Demikian dikatakan Rektor UIN Jakarta Amany Lubis saat membuika Webina Nasional “Peluang Integrasi Keilmuan di Era Disrupsi” yang digelar dalan rangka perayaan Milad ke-63 UIN Jakarta, Rabu (1/7/2020).

Webinar diisi oleh narasumber mantan Rektor UIN Malang Imam Suprayogo, mantan Rektor UIN Yogyakarta Amin Abdullah, dan guru besar Fakultas Ushuludin UIN Jakarta Mulyadhi Kartanegara.
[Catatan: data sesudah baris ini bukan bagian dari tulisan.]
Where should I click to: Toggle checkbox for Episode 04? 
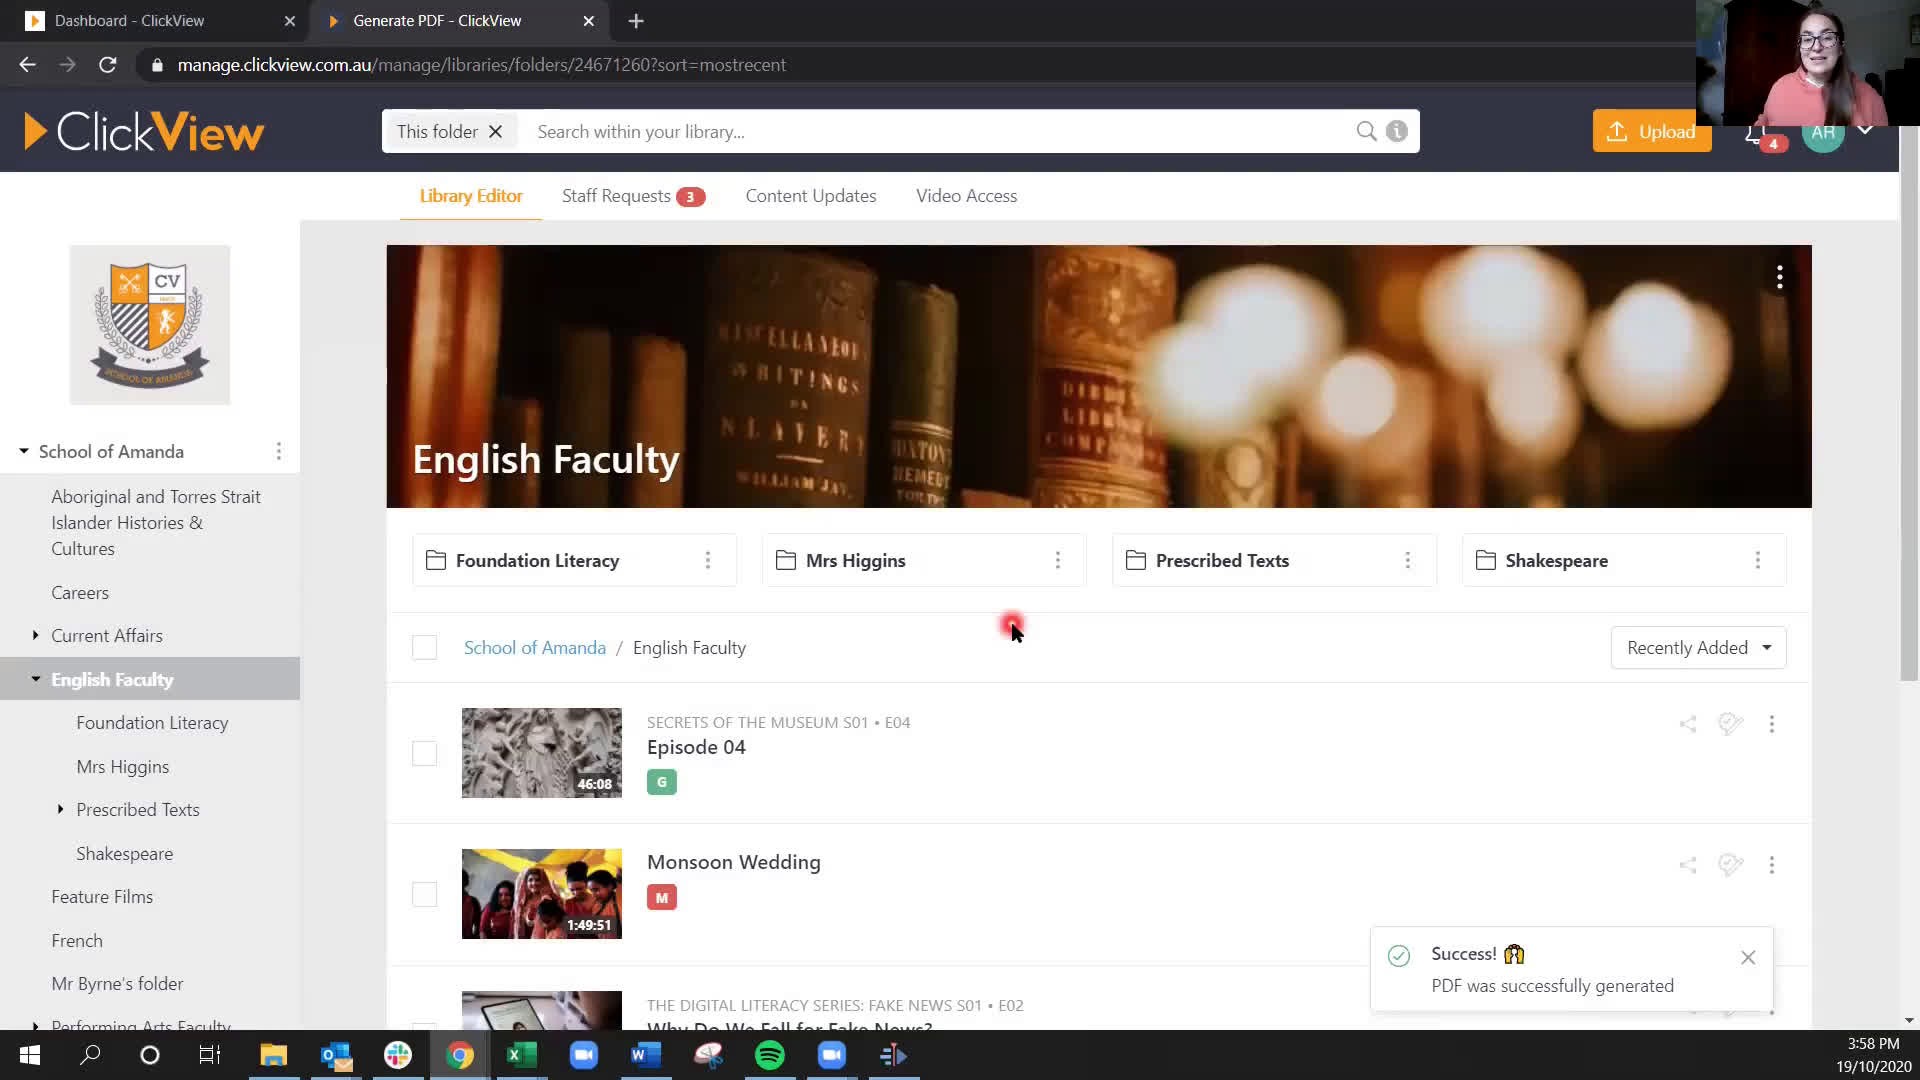[425, 753]
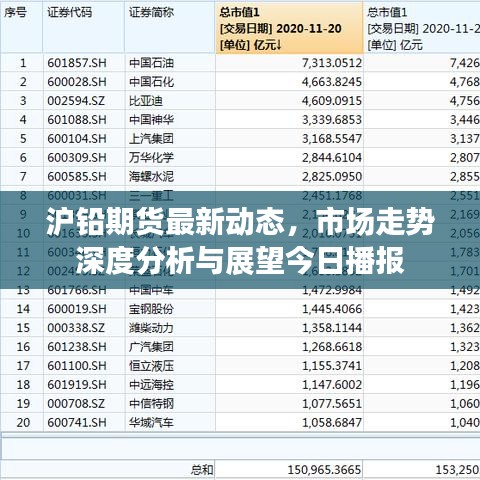This screenshot has width=480, height=480.
Task: Select the 证券代码 column header
Action: coord(84,27)
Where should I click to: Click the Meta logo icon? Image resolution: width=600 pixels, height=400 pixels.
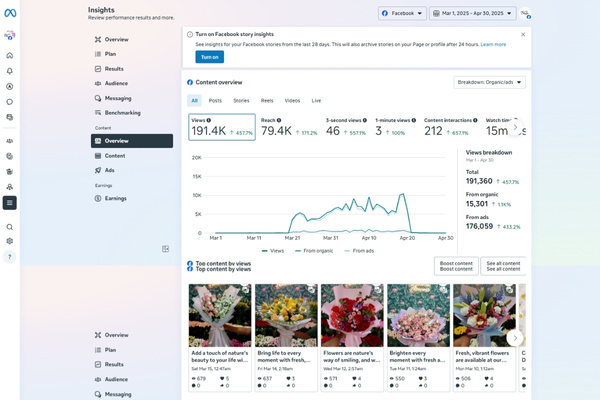pyautogui.click(x=9, y=12)
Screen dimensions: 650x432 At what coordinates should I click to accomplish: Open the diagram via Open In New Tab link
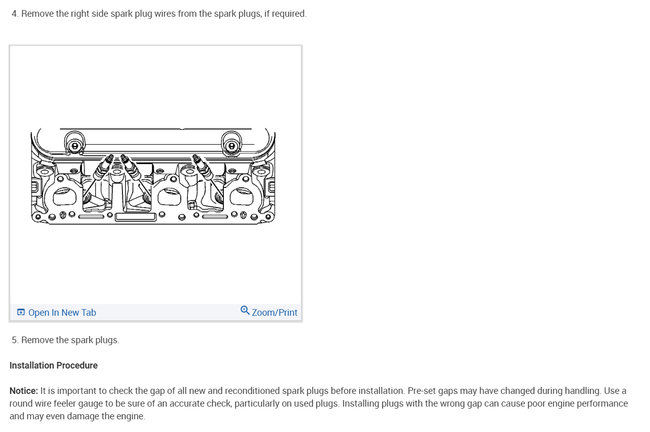pyautogui.click(x=62, y=313)
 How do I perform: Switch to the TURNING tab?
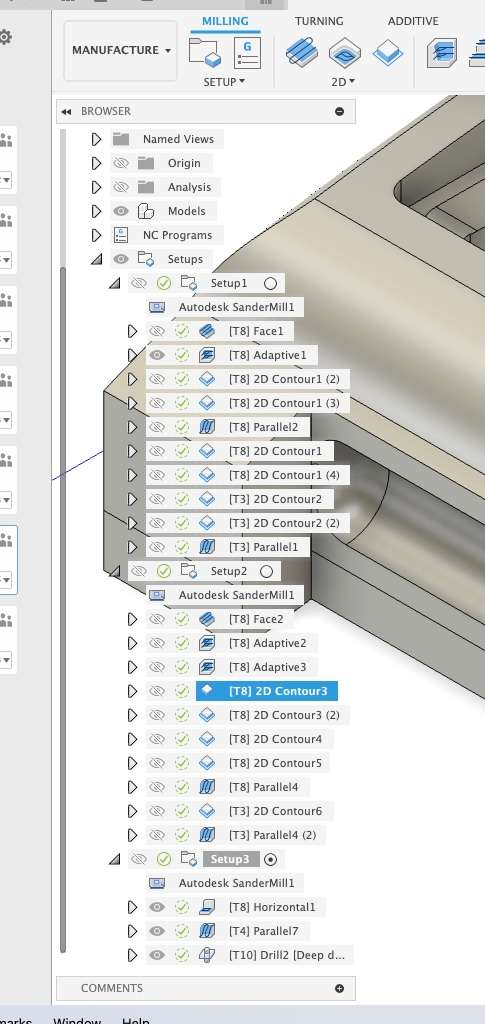click(x=319, y=21)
Webinar dihadiri oleh para akademisi dari perguruan tinggi keagamaan Islam dan umum serta dipandu Ketua Lembaga Penjaminan Mutu (LPM) UIN Jakarta Muhammad Zuhdi.

Rektor Amany Lubis menjelaskan, dalam upaya mengingetrasikan keilmuan tersebut UIN Jakarta juga memiliki mata kuliah Islam dan Ilmu Pengetahuan. Mata kuliah tersebut diajarkan oleh para guru besar yang sudah berpengalaman dan disebar ke seluruh fakultas.

“Para guru besar juga mampu menerjemahkan berbagai kasus dan fenomena ke dalam bahasa agama dan sains,” katanya.

Mata Kuliah Islam dan Ilmu Pengetahuan, kata Rektor,  memberi ciri khas bagi universitas tentang implementasi integrasi keilmuan mengenai kebenaran agama yang dapat dilihat sebagai suatu yang objektif dan subjektif.

“Dikatakan objektif karena dapat dibuktikan secara empiris dan historis. Sedangkan subjektif karena mengakui bahwa agama dari Allah yang kita yakini,” jelasnya.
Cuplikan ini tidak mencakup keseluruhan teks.